Stored data:
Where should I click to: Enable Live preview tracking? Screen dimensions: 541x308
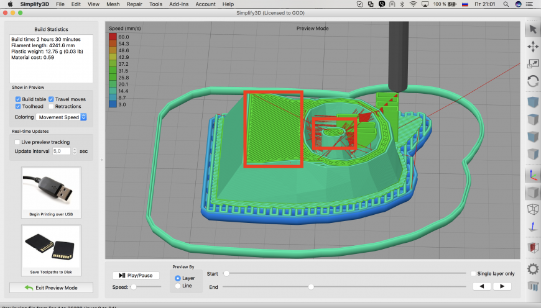[x=17, y=142]

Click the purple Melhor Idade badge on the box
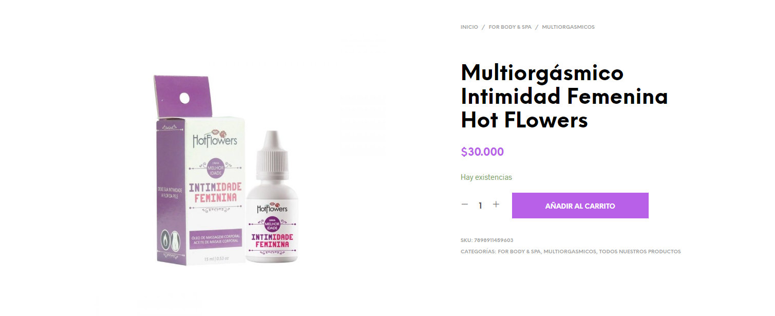tap(215, 169)
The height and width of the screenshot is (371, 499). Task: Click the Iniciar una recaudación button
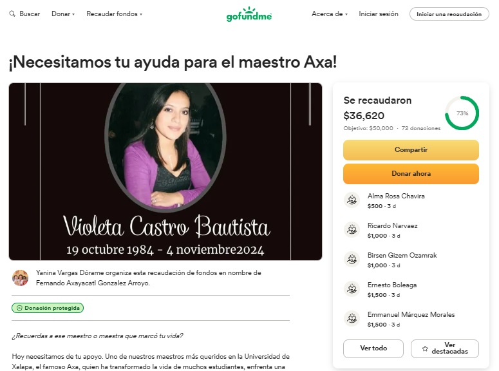tap(449, 14)
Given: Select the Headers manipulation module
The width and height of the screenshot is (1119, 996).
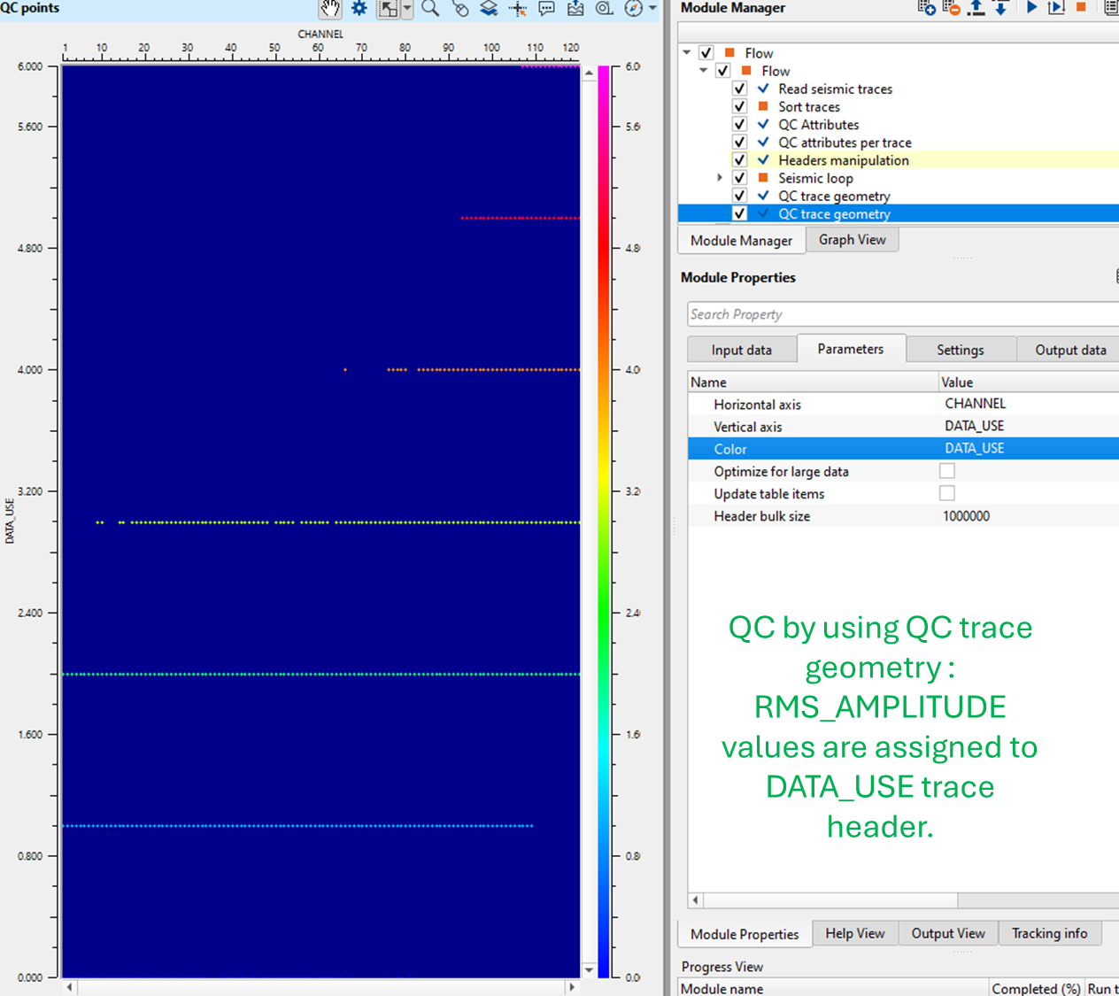Looking at the screenshot, I should [843, 160].
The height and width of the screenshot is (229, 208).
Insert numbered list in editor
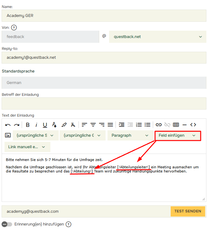139,125
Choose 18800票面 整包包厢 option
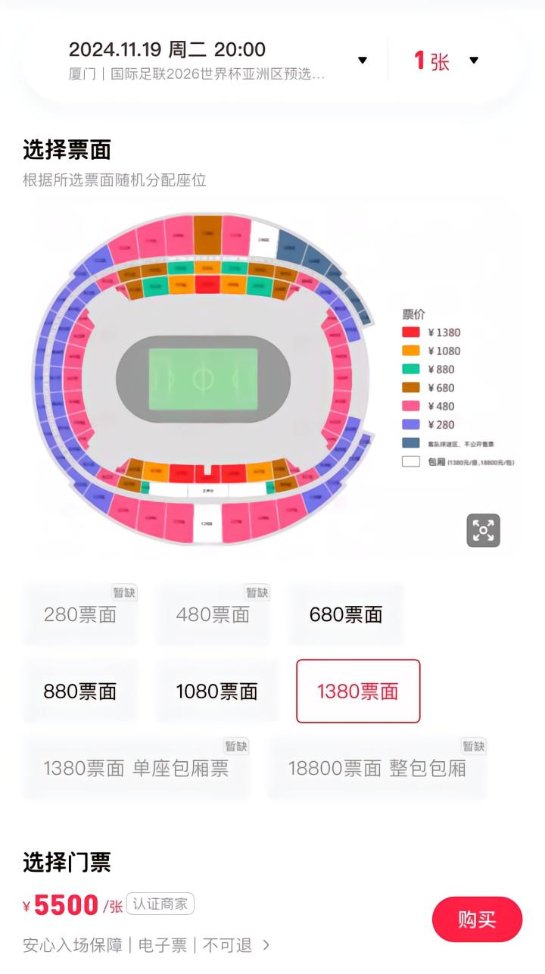This screenshot has width=545, height=974. click(x=377, y=768)
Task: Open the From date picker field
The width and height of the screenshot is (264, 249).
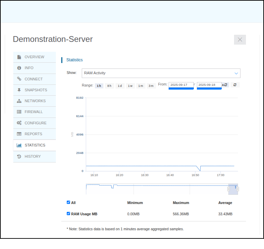Action: click(x=181, y=85)
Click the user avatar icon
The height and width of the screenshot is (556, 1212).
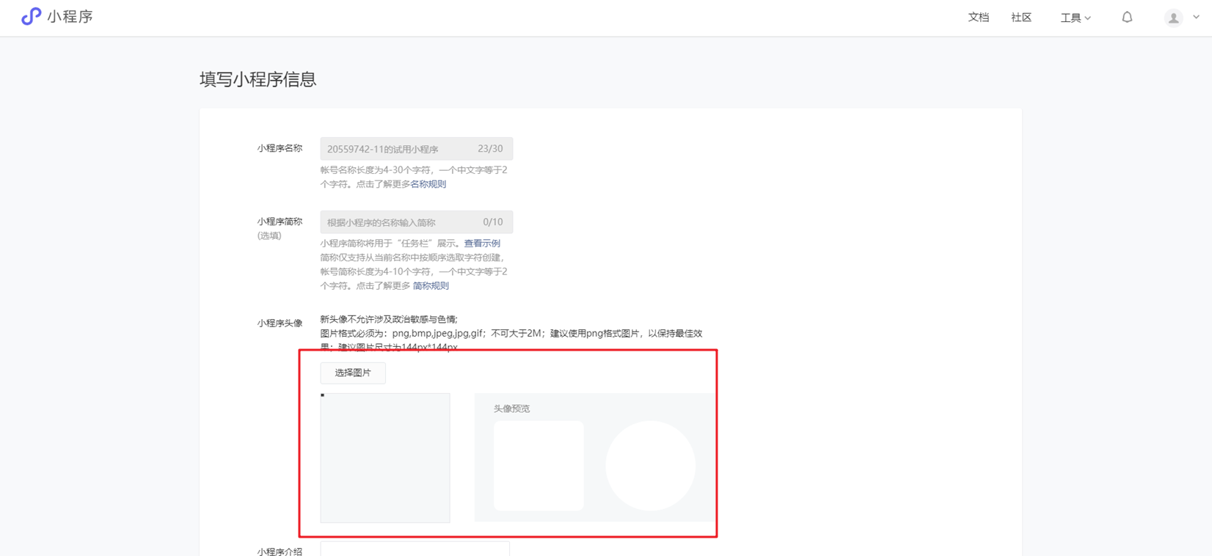[1173, 18]
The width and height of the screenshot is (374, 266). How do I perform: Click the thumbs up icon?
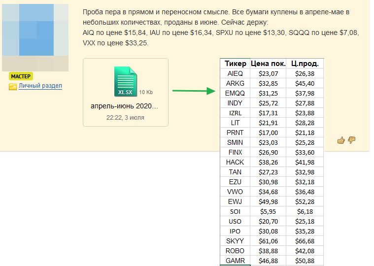[x=340, y=140]
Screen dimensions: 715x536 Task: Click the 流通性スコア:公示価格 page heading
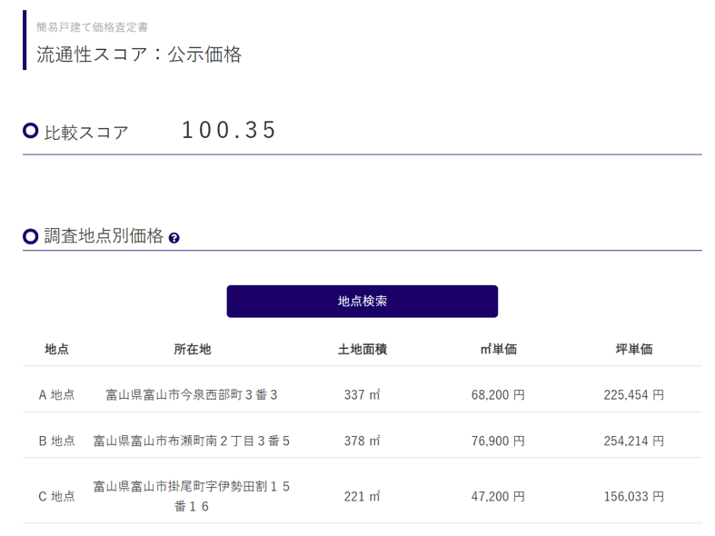(x=139, y=55)
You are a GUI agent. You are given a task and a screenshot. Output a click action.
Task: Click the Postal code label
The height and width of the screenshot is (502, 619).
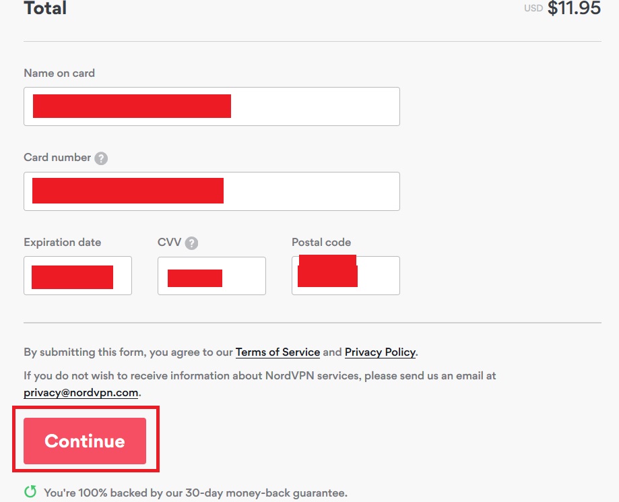(x=321, y=242)
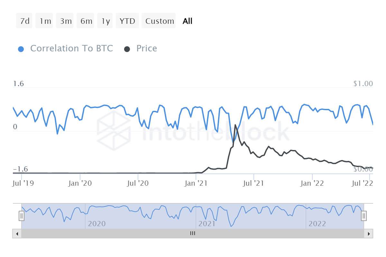Switch to the 1m view
This screenshot has height=257, width=386.
click(44, 21)
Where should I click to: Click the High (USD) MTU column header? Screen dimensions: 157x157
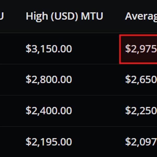64,16
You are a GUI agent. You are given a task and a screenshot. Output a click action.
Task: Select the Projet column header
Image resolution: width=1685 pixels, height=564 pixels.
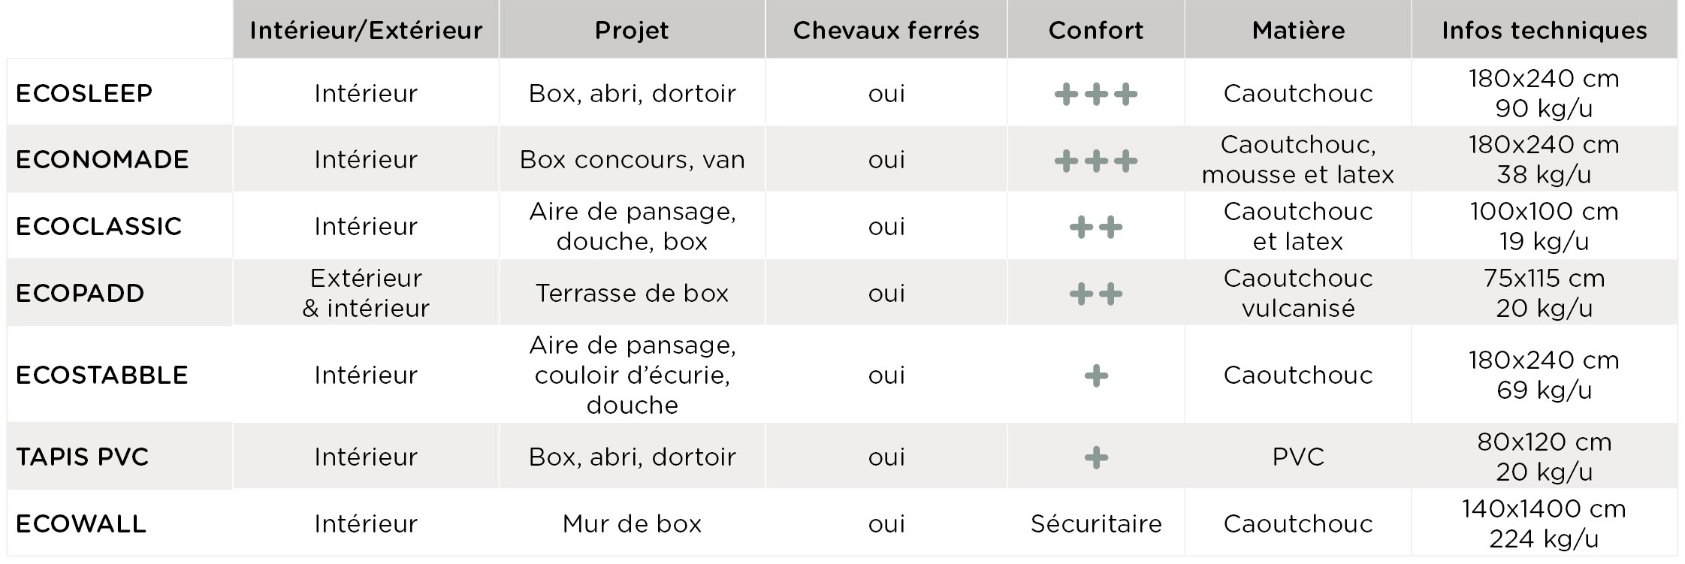pyautogui.click(x=632, y=30)
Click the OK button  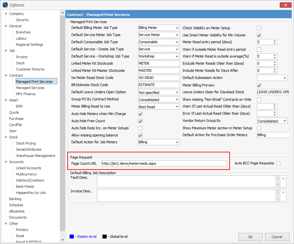[250, 237]
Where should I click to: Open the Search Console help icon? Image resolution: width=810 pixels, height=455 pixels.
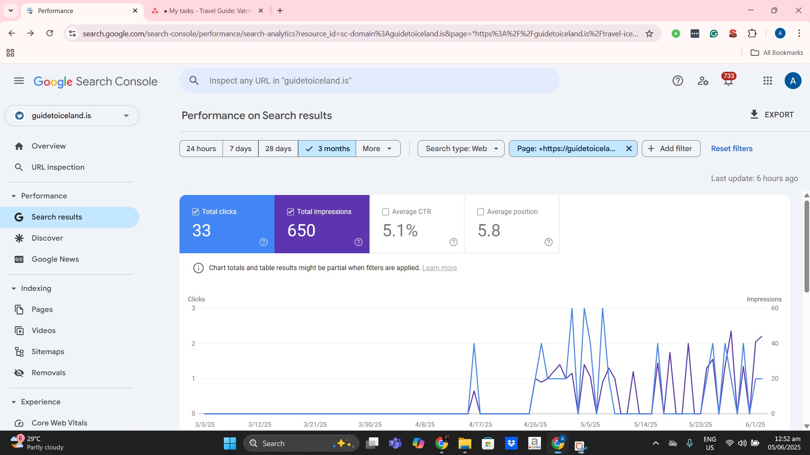[x=677, y=81]
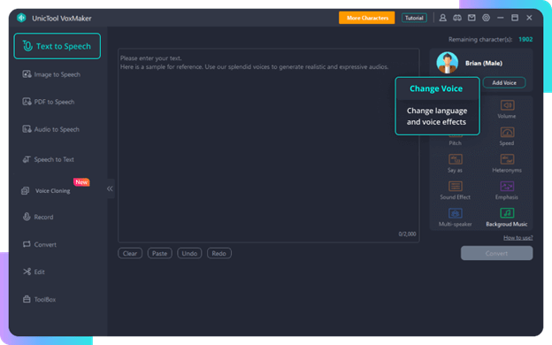The image size is (552, 345).
Task: Click inside the text entry area
Action: click(x=269, y=145)
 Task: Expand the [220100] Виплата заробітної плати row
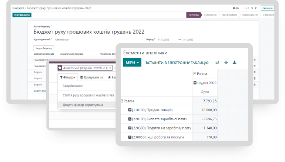(130, 119)
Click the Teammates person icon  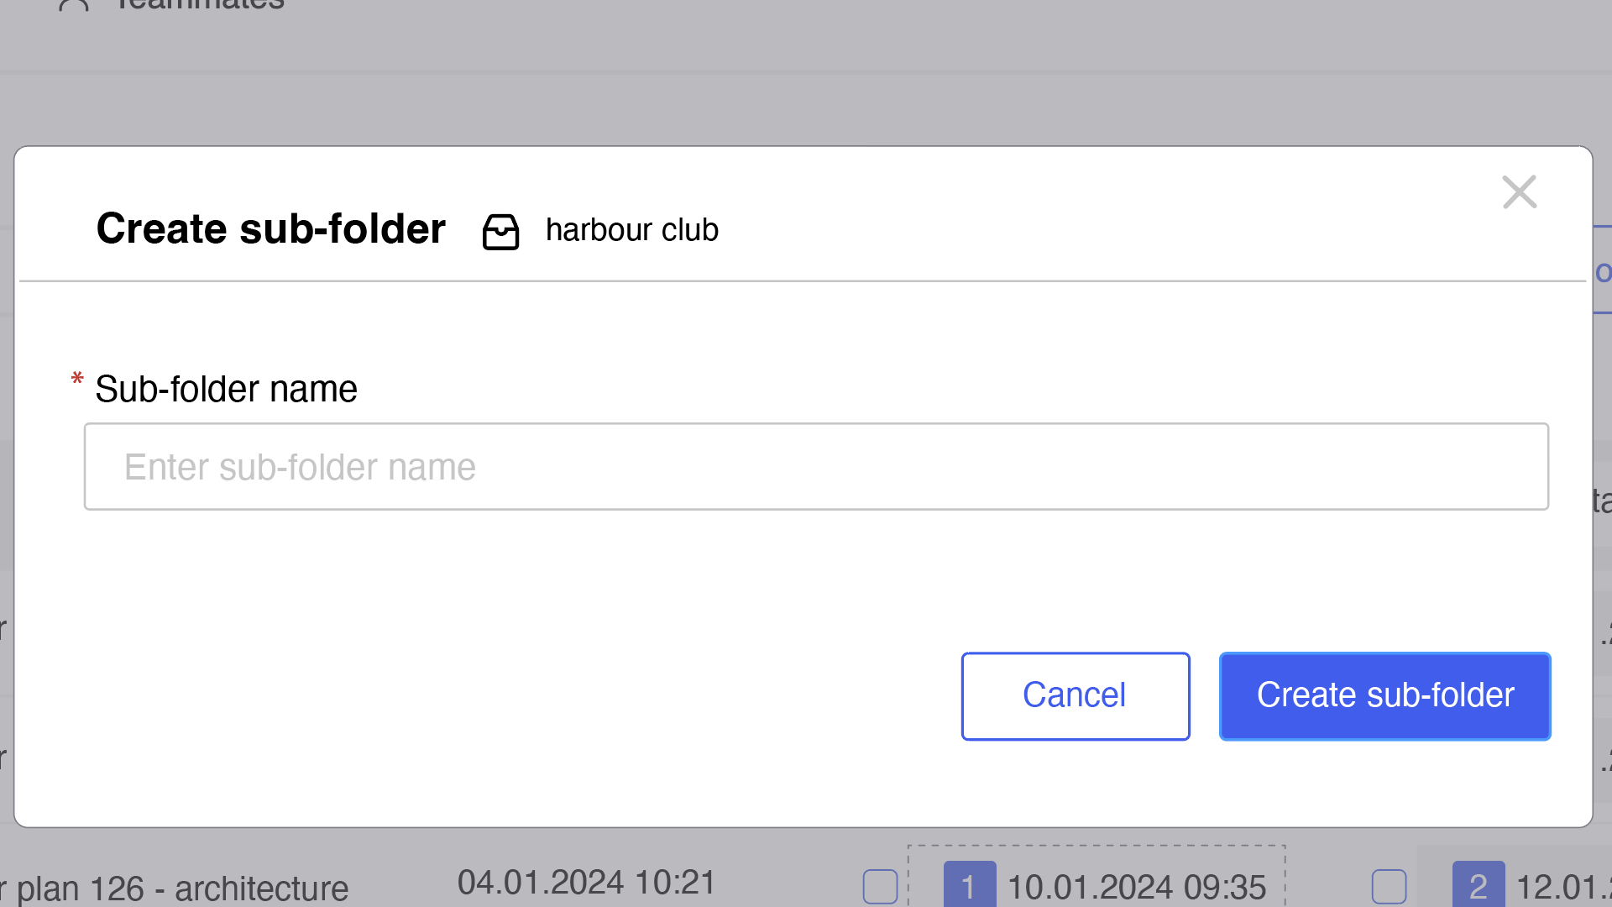[74, 5]
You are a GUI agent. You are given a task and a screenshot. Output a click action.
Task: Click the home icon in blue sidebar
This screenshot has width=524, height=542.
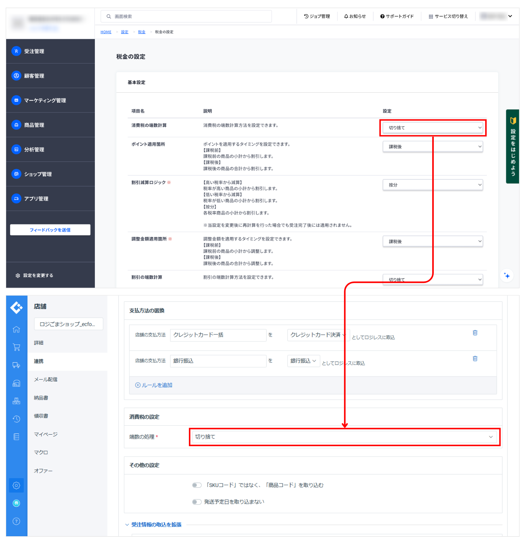click(16, 330)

Task description: Going through the records, say how many lines hold the string "Select". Only the number should be given.

Solution to the problem: 2